U.S. Transportation Secretary Ray LaHood announced the award of $21 million for the California Department of Transportation (Caltrans) for engineering to begin on three projects to improve Southern California's Pacific Surfliner Corridor, one of the nation's most popular passenger corridors.
Highlights of the rail projects include:
- Pacific Surfliner Corridor in the City of Oceanside: $4 million for preliminary engineering and environmental work for the construction of second main track and replacement of an aging railway bridge over the San Luis Rey River. This project will help alleviate residual train delays in the area and provide on-time performance benefits to intercity passenger trains. The project will also connect two existing sections of double track.
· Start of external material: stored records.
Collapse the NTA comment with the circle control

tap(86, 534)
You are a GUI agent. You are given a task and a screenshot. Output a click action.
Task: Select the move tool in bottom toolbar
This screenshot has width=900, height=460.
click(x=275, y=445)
- Pacific Surfliner Corridor in the City of Del Mar: $7 million for preliminary engineering and environmental work for the construction of a 1.1 mile section of second main track, replacement of a timber trestle railway bridge built in 1916 and signal improvements. This project also includes a permanent seasonal rail platform with direct access to the Del Mar Fairgrounds, a major trip generator in San Diego County. When constructed this project will help alleviate current train delays, increase operational flexibility and improve on-time performance for intercity, commuter and freight operations.
- Pacific Surfliner Elvira to Morena Double-Track Project: $10 million for design, environmental and engineering work. When constructed, this project will connect two sections of double track, resulting in a 10.3-mile stretch of double track. This is part of the long-range plan to double track the San Diego segment of the corridor that will alleviate train delays, increase operational flexibility, improve on-time performance, and remove a capacity constraint to future intercity passenger rail service on the Los Angeles-San Diego-San Luis Obispo (LOSSAN) Corridor.
Secretary LaHood also announced that the Texas Department of Transportation (TxDOT) was awarded $5.6 million for planning and environmental work to advance the development of the Oklahoma City-South Texas Corridor.
Future intercity passenger rail service will connect Oklahoma City, Dallas-Fort Worth, Austin, San Antonio and South Texas. The analyses funded by the grant will examine future ridership and revenue forecasts, capital costs, environmental issues, and routing and station location options, among other important planning considerations.
Earlier this year, Secretary LaHood announced a similar planning grant for high-speed rail service between Dallas-Fort Worth and Houston.